§ **PROBLEM DESCRIPTION**: From the line containing "This screenshot has height=563, width=1000." to the end of the records below, both included, every line should be repeated exactly; pictures should be dropped.

§ **THE RECORDS**:
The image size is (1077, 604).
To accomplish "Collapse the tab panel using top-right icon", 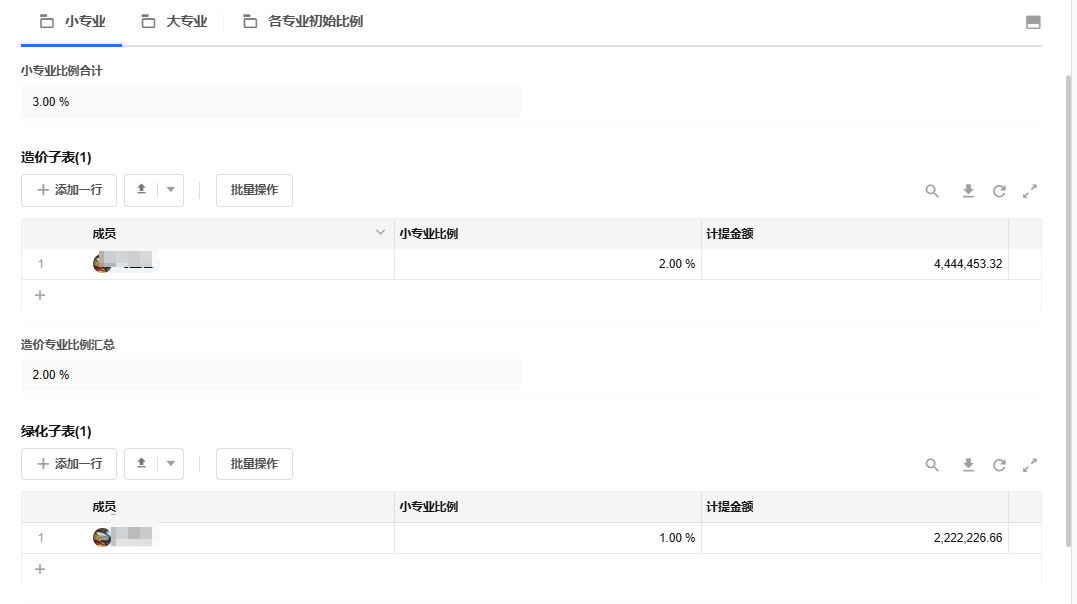I will [x=1033, y=23].
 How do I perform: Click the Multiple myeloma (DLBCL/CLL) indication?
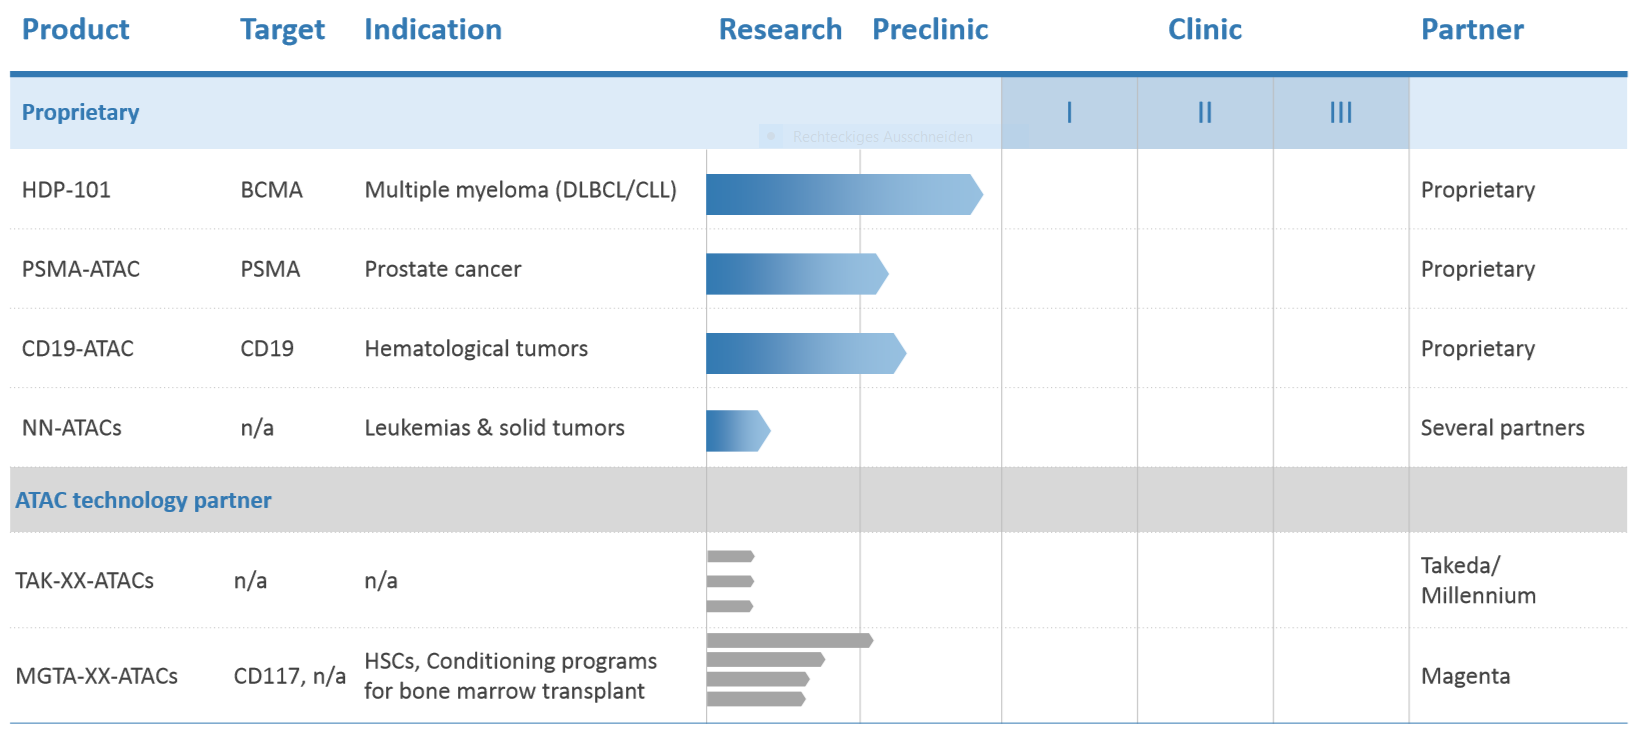pos(520,190)
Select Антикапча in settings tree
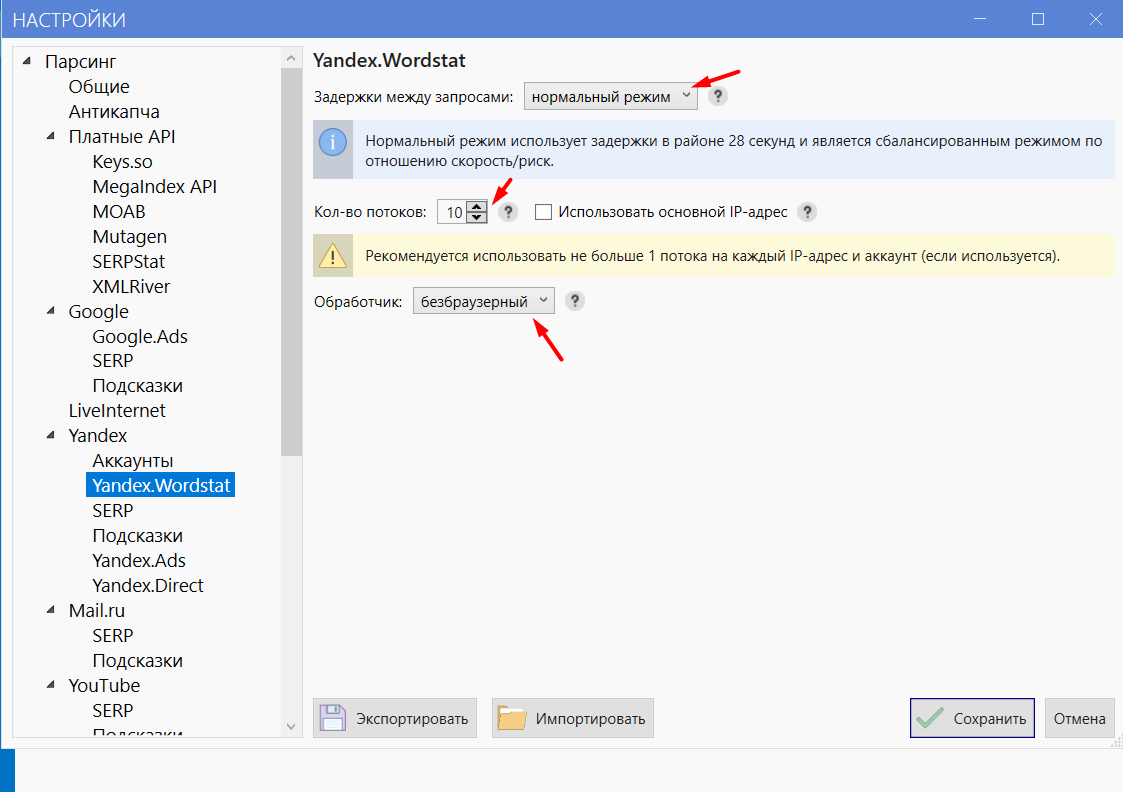The width and height of the screenshot is (1123, 792). click(114, 112)
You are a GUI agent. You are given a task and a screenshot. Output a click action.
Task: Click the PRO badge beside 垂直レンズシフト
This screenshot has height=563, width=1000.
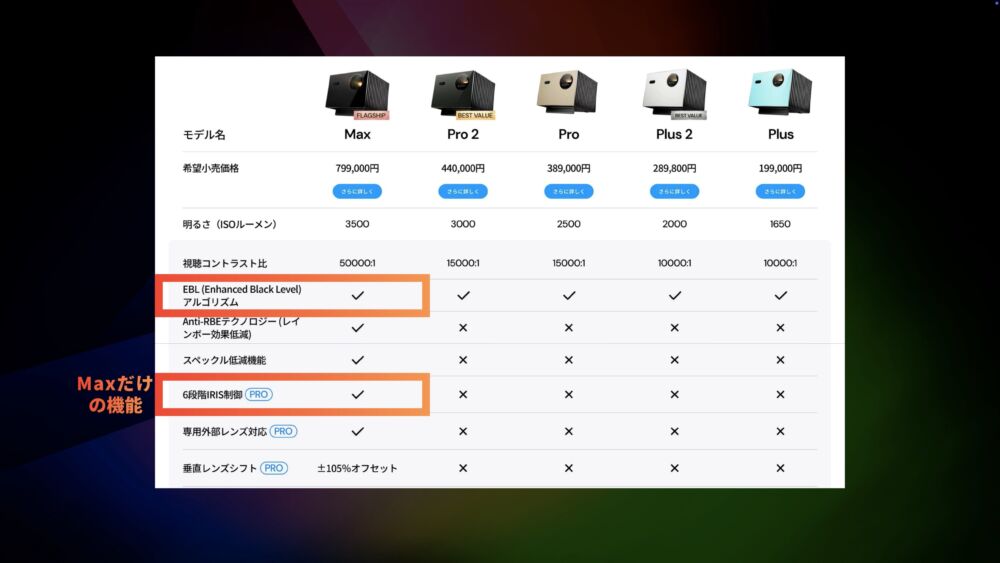click(274, 468)
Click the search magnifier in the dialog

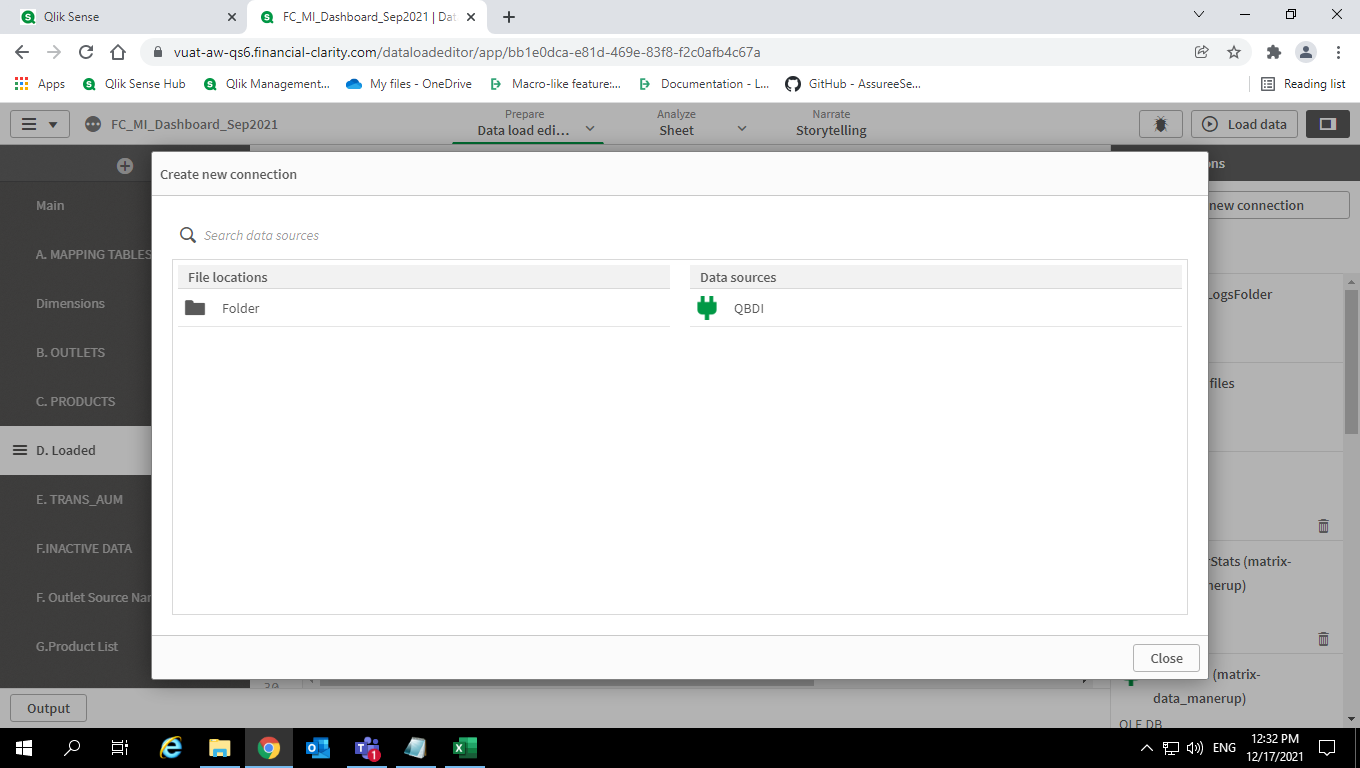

§ **REPLY**:
This screenshot has height=563, width=1000.
click(274, 468)
Click the search magnifier in the dialog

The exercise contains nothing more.